O que se pede: Prossiga a crônica sobre as casas tristes à beira das estradas do sertão a partir da última frase dela.

*Rangel Alves da Costa
Gosto de caminhar pelos sertões, gosto de
percorrer as veredas e estradas dos sertões. À frente à estrada, de chão,
piçarrenta ou asfaltada, mas pelos lados, curvas e escondidos, os mistérios e encantamentos
que tanto desafios nos trazem à imaginação. Tudo como se o mundo sertão, mesmo
tão conhecido, esteja sempre provocando indagações sobre o seu modo de ser e de
existir.
Pelos seus caminhos não é difícil avistar
casinholas, casebres de barro e cipó e mesmo residências mais portentosas, mas
sempre com aquele aspecto sertanejo tão peculiar às suas vastidões ressequidas:
casas que sempre parecem tristes, solitárias, fechadas pelas ausências,
esquecidas num mundo de esquecimentos e desolações. Nem sempre assim, mas
geralmente encontros que mais parecem em meio ao deserto e ao abandonado.
Verdade que os sertanejos costumam manter
suas portas fechadas em todos os instantes do dia. Somente ao entardecer,
quando uma cadeira é colocada diante da porta ou quando o dono da casa se
assenta num tamborete para ouvir seu radinho de pilha é que surgem sinais de
vida, de presença daqueles moradores. Ao invés da porta da frente, é a porta
dos fundos, que dá para o quintal ou cercados, que é utilizada como entrada e
saída. Quanto muito, apenas um bicho de cria arreliando de canta a outro.
Pelos sertões o que se encontra, assim, são
casas tristes, de feições abandonadas, de portas fechadas, de malhadas
solitárias, num quase sem vida. Mesmo que lá dentro estejam muitas pessoas,
mesmo que lá dentro a vida esteja correndo apressada, é como se nada assim
existisse perante aquele que passa adiante e lança o seu olhar naquela direção.
E não há quem não se aflija com aquela moldura tão aflitiva e melancólica.
Imagina-se sempre estar apenas diante de um abandono, de vidas partidas, de
vidas dali já distanciadas pelas intempéries da existência em mundo tão difícil
de ser suportado perante as estiagens.
Sempre entristeço ante o silêncio melancólico
das casas tristes nos beirais das estradas. Portas e janelas fechadas, sem
cheiro de café torrado ou de tripa de porco torrando no fogão de lenha. Procuro
pelo menino Zezim, procuro pela menina Joaninha. Mas nada. Nem um cachorro
magro nem a voz de um papagaio falador. Murchou a bela flor que outrora era
avistada no umbral da janela. Esturricou a planta que antes descia pelo
caqueiro pendendo no pé de pau.
Tenho vontade de ir até lá e bater à porta.
Oi de casa, oi de casa! Tenho vontade de ir até lá e bater na madeira como
alguém que chaga para trazer uma notícia boa sobre um mundo novo. Ou apenas
dizer: Oi de casa, oi de casa! Chamar assim. Mas desisto, enfim. E sigo pelos
meus sertões em busca de portas abertas e daquilo que me dê alegria. Zezim,
onde tá você? Joaninha, onde tá você? É o que pergunto em meu pensamento. E
entristeço e choro. E silencioso pranteio a dor de todas as ausências do mundo!

Dados fornecidos:
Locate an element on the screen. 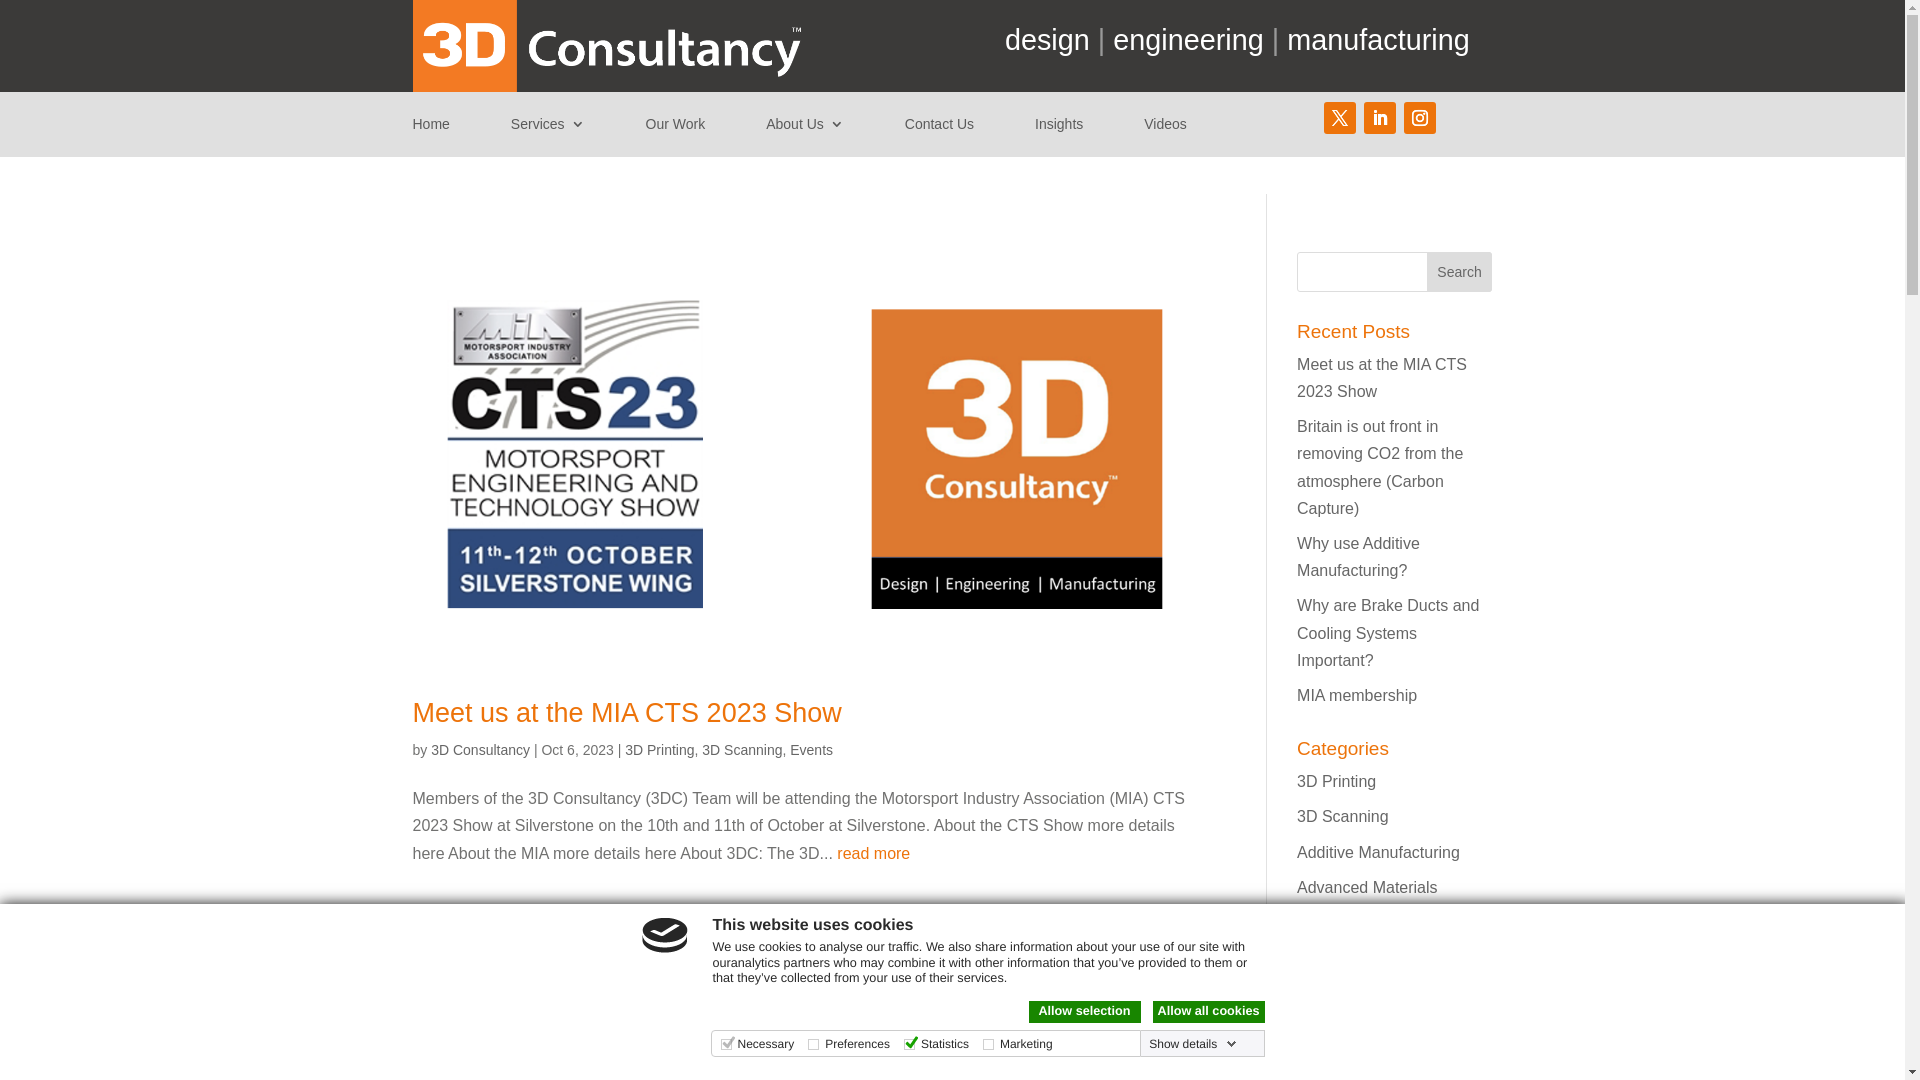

Resultado final:
Sigo adiante e aquele mundo solitário e
triste para se eternizar logo atrás. Mas não posso esquecer aquela moldura
ainda fixa no meu olhar. Zezim deveria estar ali na malhada, debaixo do
umbuzeiro, reinando com ponta de vaca, correndo atrás de calango, atirando com
peteca baleadeira. Zezim, Zezim, seu mundo está ali e por que você não estava?
Joaninha também deveria estar pelos arredores da casa, levando consigo a boneca
de pano descabelada e desenho círculos no chão aberto para brincar de pular.
Joaninha, Joaninha, seu mundo está ali e por que você não estava?
Faltou-me sentir aquele aroma forte,
encorpado, cheiroso, oloroso, do café fervendo em riba do fogão de lenha. Que
festa ao olfato este perfume tão sertanejo, nascido desde o pilão para bater o
café, à arupemba para separar o pó do restante dos grãos, e depois todo o
negrume misturado à água fervente para a festa maior do sabor e da vida. Não
senti tal cheiro ali e senti muita falta. Também não ouvi os barulhos do ofício
na cozinha, com panela batendo, talher caindo, criança chorosa querendo comida.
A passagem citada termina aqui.